__Exercise description__: Your answer is one number: the count of lines below that hold the word "computer".

__Source data__:

★ ★ ★ ★ ★ ★ ★

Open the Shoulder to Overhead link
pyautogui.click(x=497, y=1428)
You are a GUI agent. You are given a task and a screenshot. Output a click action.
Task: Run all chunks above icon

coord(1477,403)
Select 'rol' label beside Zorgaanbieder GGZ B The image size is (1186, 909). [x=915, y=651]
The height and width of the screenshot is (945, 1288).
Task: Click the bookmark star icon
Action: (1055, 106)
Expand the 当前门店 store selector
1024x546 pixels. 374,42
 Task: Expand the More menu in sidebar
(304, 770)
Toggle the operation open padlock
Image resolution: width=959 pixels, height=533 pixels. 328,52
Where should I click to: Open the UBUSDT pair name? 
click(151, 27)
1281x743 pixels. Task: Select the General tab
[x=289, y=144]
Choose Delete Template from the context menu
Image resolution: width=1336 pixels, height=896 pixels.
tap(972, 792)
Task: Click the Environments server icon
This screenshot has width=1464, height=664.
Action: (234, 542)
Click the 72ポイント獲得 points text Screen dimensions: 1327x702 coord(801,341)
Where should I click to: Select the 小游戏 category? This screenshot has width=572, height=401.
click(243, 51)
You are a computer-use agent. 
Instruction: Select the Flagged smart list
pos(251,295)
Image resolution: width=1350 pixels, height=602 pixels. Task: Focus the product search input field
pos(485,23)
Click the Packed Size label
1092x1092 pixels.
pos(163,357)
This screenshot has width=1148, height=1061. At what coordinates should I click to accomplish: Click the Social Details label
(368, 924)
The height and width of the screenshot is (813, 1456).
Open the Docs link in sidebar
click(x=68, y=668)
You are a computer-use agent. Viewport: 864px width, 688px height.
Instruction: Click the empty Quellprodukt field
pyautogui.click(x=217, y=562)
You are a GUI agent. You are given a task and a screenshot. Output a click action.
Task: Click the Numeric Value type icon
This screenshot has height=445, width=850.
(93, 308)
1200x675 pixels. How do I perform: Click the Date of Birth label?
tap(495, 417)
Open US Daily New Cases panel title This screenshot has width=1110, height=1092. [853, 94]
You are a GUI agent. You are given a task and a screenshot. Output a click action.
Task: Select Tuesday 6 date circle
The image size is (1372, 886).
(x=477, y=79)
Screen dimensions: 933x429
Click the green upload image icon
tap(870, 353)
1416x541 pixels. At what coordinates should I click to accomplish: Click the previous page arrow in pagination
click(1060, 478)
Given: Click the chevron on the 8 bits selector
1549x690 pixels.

★ ★ ★ ★ ★ ★ ★

__Response__: 2